Ginny Myrick, president and CEO of Cathedral District-Jax, told Episcopal News Service that the Gainesville-based university contacted the Jacksonville nonprofit three years ago about locating its new architecture initiative in Jacksonville. They were drawn by the city’s large number of historic buildings, and its proximity both to the St. John’s River and to St. Augustine’s, which is the longest continually inhabited European-founded city in the United States.

Cathedral District-Jax showed university officials the space in Cathedral House and helped negotiate a five-year lease, which provides the space free of charge for two years, after which the university will pay $15 a square foot. The lease can be renegotiated after five years.

The Very Rev. Kate Moorehead Carroll, St. John’s dean, told ENS that using its building for this project is something other churches with under-utilized space need to contemplate. “Depreciating property sitting empty is not what Christ would call us to do,” she said, calling that “fundamentally unfaithful.” Instead, churches need to find ways to fill their building with activities “that either are doing the ministry of God or that is generating revenue, or both.”

Adding to this new use of Cathedral House is Carroll’s understanding of the role of a cathedral in relation to its city. “A cathedral, in my mind, is very civic-minded,” she said. “We have a responsibility to the city we serve.” She also noted a natural connection to this new university program because medieval universities grew out of cathedrals. “We were deans first, and academic robes come from cathedral worship,” she said, “so the marriage of academia with cathedral has always made a lot of sense to me.”

She noted that the cathedral’s motto is “Love at the Core,” pointing to “love at the core of our heart and love in the urban core.”

Revitalizing that urban core is critical to the neighborhood’s long-term viability, said Myrick, who is a 30-year cathedral member. She noted that the Cathedral District, which takes its name from St. John’s but includes four other historic churches of other denominations, over time has lost the sense of vibrancy necessary for healthy neighborhoods. A master plan the agency commissioned says the area “has experienced disinvestment and is now equally characterized by parking lots, dangerous one-way streets, very few homes and an excess of social services.” About half the 118-acre area now is parking lots, she said, giving people the sense that the area is empty.

For decades the cathedral has helped build housing in the area – low-income housing in the 1960s and townhouses in the 1990s – but Myrick said those efforts weren’t part of a coordinated strategy like the one Cathedral District-Jax now employs. It starts, she said, with the need for a variety of real estate serving people with a variety of incomes. The agency’s work, she said, is characterized by three things: It’s fact-based, strategic and patient.

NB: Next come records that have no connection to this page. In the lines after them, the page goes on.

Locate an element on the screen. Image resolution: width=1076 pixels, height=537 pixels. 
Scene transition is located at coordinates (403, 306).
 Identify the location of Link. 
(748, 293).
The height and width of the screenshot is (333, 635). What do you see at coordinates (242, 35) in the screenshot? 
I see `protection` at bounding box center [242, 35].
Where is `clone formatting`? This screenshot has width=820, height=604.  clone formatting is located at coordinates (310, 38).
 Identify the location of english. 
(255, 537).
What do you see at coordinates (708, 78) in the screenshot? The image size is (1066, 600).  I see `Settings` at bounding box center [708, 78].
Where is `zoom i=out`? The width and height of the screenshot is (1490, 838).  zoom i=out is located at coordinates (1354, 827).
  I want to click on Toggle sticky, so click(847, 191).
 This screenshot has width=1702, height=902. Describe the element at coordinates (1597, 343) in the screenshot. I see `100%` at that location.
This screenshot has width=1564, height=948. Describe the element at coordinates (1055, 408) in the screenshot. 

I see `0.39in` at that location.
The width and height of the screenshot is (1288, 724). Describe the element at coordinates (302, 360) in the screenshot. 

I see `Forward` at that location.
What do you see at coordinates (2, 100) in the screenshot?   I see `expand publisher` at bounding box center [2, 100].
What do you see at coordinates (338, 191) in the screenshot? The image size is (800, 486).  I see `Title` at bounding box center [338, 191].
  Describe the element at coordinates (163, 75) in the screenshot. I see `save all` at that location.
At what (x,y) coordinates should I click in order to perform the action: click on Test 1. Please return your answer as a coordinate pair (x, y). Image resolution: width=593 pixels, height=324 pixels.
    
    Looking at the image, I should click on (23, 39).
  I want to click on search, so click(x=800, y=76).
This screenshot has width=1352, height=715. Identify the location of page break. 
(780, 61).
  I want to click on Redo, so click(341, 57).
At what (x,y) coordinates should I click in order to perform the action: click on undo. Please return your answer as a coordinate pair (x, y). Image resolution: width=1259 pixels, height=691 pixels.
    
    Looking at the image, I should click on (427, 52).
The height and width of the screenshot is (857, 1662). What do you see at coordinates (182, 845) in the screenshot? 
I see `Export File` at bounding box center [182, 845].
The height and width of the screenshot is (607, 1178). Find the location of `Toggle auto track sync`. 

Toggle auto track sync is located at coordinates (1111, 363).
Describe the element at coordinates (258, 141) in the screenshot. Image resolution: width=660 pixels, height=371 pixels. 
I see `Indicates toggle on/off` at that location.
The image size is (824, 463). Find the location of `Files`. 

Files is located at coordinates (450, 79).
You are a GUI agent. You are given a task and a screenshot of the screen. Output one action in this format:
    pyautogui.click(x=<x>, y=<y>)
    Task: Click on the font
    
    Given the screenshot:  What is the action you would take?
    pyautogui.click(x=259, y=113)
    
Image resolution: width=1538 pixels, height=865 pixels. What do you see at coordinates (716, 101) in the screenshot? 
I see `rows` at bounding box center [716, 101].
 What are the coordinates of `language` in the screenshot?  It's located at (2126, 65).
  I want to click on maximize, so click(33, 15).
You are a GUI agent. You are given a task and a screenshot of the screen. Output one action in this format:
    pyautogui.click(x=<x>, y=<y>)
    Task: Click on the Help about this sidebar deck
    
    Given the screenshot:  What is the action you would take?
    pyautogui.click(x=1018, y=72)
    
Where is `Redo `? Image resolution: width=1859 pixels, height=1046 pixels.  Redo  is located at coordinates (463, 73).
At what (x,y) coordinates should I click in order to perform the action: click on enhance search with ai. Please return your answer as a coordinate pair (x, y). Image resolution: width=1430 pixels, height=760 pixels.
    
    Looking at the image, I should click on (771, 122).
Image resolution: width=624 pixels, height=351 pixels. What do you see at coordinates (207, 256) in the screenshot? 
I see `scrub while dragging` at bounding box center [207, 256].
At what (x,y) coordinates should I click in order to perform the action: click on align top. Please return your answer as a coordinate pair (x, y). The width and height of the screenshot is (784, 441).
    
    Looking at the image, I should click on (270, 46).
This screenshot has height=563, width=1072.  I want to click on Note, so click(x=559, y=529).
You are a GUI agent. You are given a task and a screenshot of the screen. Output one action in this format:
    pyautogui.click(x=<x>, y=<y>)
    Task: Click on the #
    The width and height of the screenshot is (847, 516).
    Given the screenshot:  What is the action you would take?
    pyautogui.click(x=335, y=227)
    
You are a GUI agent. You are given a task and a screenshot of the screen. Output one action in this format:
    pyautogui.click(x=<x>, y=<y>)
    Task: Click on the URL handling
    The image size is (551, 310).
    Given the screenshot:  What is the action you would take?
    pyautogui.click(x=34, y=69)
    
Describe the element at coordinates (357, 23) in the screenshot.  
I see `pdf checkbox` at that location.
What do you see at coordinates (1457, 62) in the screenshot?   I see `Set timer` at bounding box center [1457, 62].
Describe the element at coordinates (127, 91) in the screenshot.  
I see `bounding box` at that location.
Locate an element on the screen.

It bought buildings and empty land in the block adjacent to the cathedral and sold it to a developer who now is turning the space into 120 apartments, 60% of which will rent at market rates. Carroll said that those renters likely will be working people – including teachers, nurses and firefighters – to help make sure housing reflects a variety of income levels across the district. The area currently lacks economic diversity, she said, although it is culturally diverse.

Myrick said that in urban areas, the health of a cathedral or a church and its neighborhood are intertwined. “Churches are part of their neighborhoods,” she said, and looking outside their walls to see how they can help the surrounding area be more robust helps everyone.

Carroll said that “Love at the Core” means churches should seek ways to generate something creative, beautiful and even innovative in their neighborhoods. “It’s so incarnational,” she said, “taking your physical surroundings very seriously and being called by God to activate and improve the setting in which you live and work, so people can thrive.”

–Melodie Woerman is a freelance writer and former director of communications for the Diocese of Kansas.